* **TÂCHES À RÉALISER**
1. Relevez tous les adjectifs par lesquels le compte rendu du concert qualifie l'idée du nouveau projet d'Alcest.
2. Recopiez le passage du compte rendu du concert commençant par « Nicolas Horvath + » et se poursuivant jusqu'à « Photo : Bertrand Ferrier. ».

* **TEXTE**
__________________________________________________
Nicolas Horvath + Alcest, salle Gaveau, 2 avril 2025 (2/2)

Stéphane Paut, alias Neige, du groupe Alcest, le 2 avril 2025 à la salle Gaveau (Paris 8). Photo : Bertrand Ferrier.
À 21 h pétaradantes, ils sont désormais trois men et une woman in black sur la scène de la salle Gaveau.
- À jardin, le binôme formé par Nicolas Horvath et son piano ;
- à cour, derrière leur micro sur pied,
- Élise Aranguren,
- Pierre Corson (aka Zero) et
- Stéphane Paul (aka Neige).
C’est une version inédite du groupe Alcest, un poids lourd du metal français qui, avec son presque nouveau label Nuclear Records, enchaîne les tournées :
- Amérique du Nord en mars,
- festivals européens et Asie en juin,
- France à la rentrée,
- Amérique du Sud fraîchement reportée à l’an prochain…
Ce groupe, plus spécialisé dans la propulsion de décibels que dans le ciselage d’un pianissimo, développe un nouveau projet : reprendre son répertoire avec des arrangements pour piano minimaliste signés par Nicolas Horvath en personne.
- Étrange,
- audacieuse et
- intrigante,
cette idée revitalise le concept de concert acoustique, en général réservé aux vieux groupes tâchant de ressembler de vieux fans. Rien de cela, ici : la moyenne d’âge du public doit naviguer autour de la vingtaine, et le groupe mène sa barque triomphalement en attendant son nouveau passage par Clisson et le Hellfest, programmé dans quelques mois. Quand les trois vocalistes accompagnent le pianiste pour son retour sur scène, c’est la folie dans la salle comble. Les cellulaires chauffent.
__________________________________________________
* **DONNÉES FOURNIES**

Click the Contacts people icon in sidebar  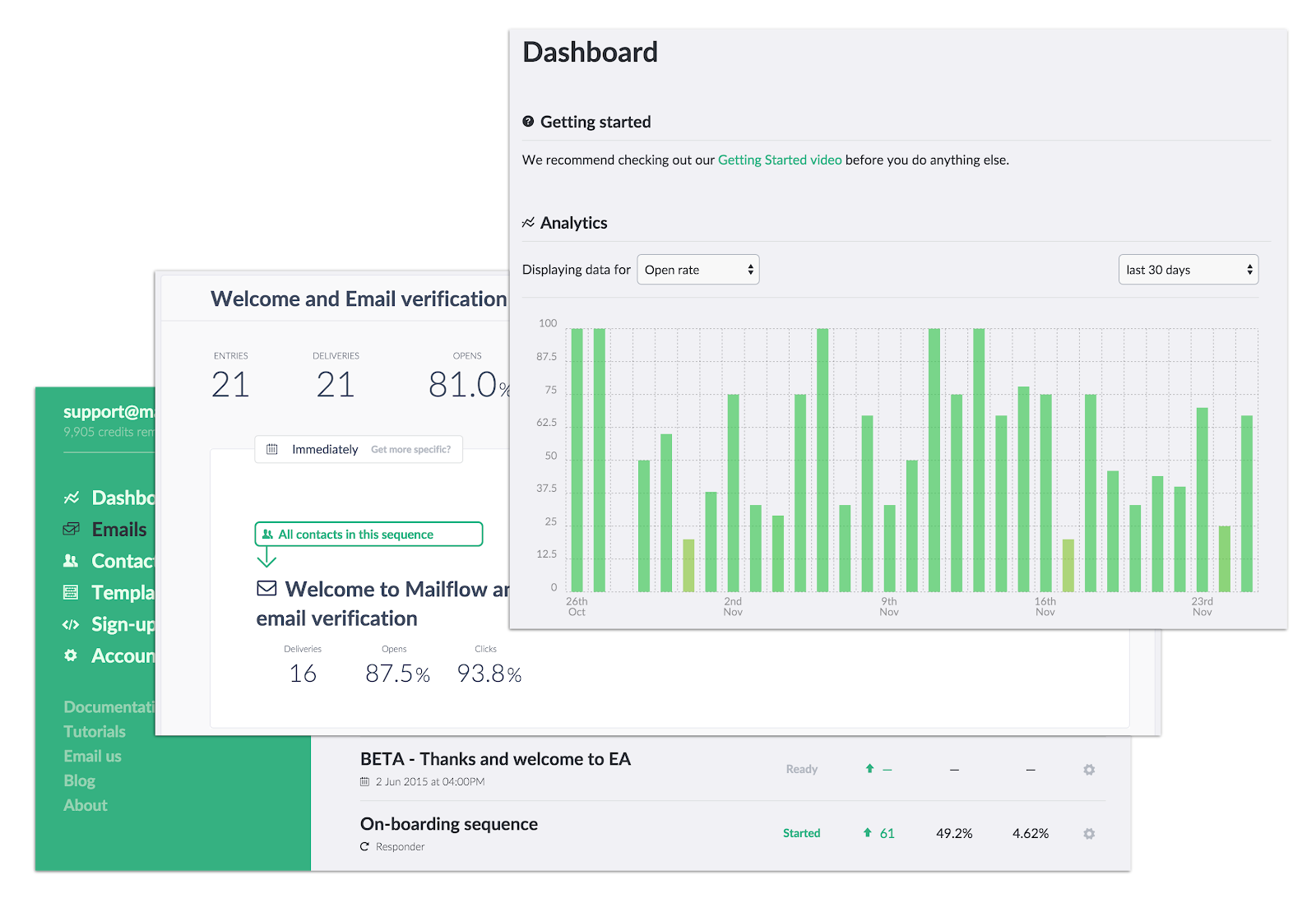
__________________________________________________
* **RÉSULTATS OBTENUS**
1.
- Étrange
- audacieuse
- intrigante

2.
Nicolas Horvath + Alcest, salle Gaveau, 2 avril 2025 (2/2)

Stéphane Paut, alias Neige, du groupe Alcest, le 2 avril 2025 à la salle Gaveau (Paris 8). Photo : Bertrand Ferrier.